*Problem details:* Among the records that follow, how many lines contain the word "panel"? Give the number and no other words.

[Collected data]
* * * *

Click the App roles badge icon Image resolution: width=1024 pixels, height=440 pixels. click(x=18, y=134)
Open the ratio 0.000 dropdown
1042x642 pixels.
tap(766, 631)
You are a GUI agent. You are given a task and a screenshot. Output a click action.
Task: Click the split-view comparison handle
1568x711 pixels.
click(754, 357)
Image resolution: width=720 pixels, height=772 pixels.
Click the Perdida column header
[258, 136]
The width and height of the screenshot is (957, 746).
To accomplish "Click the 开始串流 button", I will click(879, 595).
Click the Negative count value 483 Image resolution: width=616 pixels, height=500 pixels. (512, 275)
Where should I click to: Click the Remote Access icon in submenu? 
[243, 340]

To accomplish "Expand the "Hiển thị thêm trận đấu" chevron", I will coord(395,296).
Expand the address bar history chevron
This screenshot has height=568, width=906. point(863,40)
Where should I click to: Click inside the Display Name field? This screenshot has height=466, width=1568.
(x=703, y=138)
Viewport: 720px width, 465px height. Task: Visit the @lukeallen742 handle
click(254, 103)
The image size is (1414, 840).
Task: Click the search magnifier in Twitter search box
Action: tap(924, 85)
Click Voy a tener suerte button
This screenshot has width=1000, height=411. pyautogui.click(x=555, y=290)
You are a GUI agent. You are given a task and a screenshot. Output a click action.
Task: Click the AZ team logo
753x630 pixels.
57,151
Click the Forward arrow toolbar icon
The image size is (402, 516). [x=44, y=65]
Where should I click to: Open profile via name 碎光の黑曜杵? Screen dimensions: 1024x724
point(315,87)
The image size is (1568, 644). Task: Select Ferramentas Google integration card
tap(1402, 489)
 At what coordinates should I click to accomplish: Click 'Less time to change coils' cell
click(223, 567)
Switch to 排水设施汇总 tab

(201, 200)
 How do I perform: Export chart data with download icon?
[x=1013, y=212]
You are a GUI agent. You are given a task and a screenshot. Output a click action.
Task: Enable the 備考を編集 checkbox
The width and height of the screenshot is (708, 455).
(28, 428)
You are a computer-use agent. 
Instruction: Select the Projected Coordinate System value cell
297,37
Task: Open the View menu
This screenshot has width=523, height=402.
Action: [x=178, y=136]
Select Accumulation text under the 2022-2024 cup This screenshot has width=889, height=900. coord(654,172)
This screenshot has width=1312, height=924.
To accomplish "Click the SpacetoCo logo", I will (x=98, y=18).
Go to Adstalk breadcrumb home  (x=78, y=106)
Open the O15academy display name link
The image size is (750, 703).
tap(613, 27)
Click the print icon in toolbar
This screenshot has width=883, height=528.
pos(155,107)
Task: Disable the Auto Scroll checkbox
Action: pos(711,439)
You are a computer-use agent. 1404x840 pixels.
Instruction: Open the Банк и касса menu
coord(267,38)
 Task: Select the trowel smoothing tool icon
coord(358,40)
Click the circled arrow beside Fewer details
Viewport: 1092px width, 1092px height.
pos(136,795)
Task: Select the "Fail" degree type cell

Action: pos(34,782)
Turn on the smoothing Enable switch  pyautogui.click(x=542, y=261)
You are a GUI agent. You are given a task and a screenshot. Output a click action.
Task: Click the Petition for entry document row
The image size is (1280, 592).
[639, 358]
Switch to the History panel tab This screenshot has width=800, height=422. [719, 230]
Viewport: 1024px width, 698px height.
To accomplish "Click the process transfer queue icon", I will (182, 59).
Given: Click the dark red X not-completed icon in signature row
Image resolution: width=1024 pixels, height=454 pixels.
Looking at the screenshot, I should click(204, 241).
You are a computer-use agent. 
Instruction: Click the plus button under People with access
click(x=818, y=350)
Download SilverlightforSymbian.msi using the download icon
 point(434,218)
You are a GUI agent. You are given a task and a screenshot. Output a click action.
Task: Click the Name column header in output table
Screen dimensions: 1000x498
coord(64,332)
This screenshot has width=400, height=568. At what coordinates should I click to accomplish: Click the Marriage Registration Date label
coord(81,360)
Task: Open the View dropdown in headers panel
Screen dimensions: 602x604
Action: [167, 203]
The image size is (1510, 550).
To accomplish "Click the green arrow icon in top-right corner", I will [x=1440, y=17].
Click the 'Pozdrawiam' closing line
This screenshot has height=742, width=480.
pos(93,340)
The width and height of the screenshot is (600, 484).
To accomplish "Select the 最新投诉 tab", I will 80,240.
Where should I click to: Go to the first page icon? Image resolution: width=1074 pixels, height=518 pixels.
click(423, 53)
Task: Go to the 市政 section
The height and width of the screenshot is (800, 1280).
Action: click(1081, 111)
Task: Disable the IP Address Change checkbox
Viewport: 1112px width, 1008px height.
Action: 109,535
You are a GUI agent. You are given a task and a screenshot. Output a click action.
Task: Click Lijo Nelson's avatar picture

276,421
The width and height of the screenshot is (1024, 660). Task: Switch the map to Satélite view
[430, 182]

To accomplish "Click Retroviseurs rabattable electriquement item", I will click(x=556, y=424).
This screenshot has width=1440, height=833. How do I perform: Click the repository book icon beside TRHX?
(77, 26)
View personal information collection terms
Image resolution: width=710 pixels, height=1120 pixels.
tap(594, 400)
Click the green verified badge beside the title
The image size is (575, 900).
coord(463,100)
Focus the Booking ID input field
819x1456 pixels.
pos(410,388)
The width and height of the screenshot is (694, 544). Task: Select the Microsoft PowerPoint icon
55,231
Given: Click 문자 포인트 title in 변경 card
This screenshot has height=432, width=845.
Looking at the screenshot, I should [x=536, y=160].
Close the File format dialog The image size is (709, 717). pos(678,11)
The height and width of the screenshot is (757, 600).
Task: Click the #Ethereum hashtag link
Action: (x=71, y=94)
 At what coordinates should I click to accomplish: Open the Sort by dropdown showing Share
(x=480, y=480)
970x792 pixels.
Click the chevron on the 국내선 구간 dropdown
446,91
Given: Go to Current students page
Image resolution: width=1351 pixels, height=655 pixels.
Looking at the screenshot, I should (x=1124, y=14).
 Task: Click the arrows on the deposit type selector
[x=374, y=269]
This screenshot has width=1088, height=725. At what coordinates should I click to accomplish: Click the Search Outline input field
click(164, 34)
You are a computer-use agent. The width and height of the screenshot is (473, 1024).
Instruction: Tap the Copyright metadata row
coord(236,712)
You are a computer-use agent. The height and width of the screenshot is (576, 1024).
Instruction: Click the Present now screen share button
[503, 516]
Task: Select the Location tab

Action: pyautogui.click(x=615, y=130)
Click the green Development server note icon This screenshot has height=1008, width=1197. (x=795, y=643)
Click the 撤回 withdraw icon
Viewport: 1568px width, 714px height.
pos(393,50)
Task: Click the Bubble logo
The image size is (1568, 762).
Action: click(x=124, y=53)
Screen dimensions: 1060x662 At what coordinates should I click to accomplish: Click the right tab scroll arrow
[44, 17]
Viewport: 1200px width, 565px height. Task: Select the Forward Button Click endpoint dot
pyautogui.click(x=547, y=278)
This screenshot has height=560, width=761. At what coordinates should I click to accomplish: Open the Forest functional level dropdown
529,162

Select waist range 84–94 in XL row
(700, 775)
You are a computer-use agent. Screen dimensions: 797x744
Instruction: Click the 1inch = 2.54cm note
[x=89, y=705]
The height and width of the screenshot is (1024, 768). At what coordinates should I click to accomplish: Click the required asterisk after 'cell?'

* * * *

*Response for this exercise:* 2